I built a single-page context mapper diagram tool because I was not happy with any tool I am aware of for this purpose. I also wanted the format to be JSON, easily machine readable, so I can export data from other systems and use this tool to visualize it without a proprietary file format or a heavy toolchain in between.

So far I have kept it intentionally simple. There is no need to bloat it into a ~160 MB Electron wrapper or to pull in hundreds of JavaScript dependencies through a build pipeline. The app is one static HTML file that uses D3.js for layout and interaction; you open it in a browser and you are done. That is a deliberate application of the KISS principle: the smallest thing that does the job well.

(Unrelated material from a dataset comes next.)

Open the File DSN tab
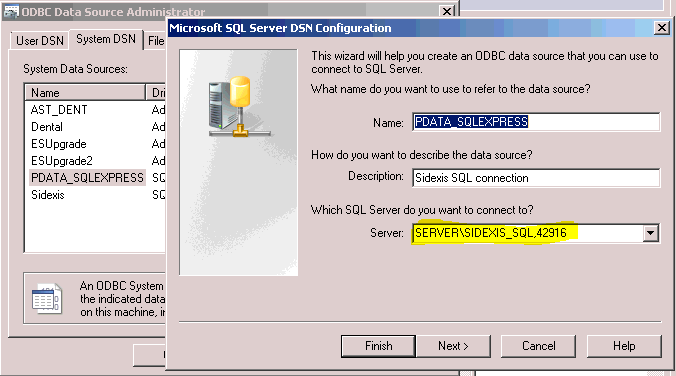This screenshot has height=376, width=676. coord(156,41)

If you are wondering whether a “full” desktop app would be better: for my own use, the answer is no. I care more about portability, inspectability, and integration (JSON in, diagram out) than about packaging complexity. I might extend the tool based on feedback—but the baseline will stay lean unless there is a strong reason not to.

What it does

DDD Context Mapper is a browser-based editor for Domain-Driven Design context maps. You place bounded contexts as shapes on a canvas and connect them with directed relationships that can carry familiar DDD-style labels (for example Customer/Supplier, Shared Kernel, Anti-Corruption Layer) and upstream/downstream markers.

Screenshot

Screenshot

Try it

Keep context-mapper.html and context-map.schema.json in the same folder, then open the HTML file in a modern browser. If you want import validation, serve the folder with any static file server; on plain file:// opens, validation may be skipped with a console warning.

Source and license: ddd-context-mapper on GitHub (GPLv3).


Is this kind of minimal, web-first tool useful for how you work? Would you rather see it grow in place, or is “one HTML file + D3” already the sweet spot? I am curious what would actually help you in real workshops and documentation—not what would look impressive on a feature list.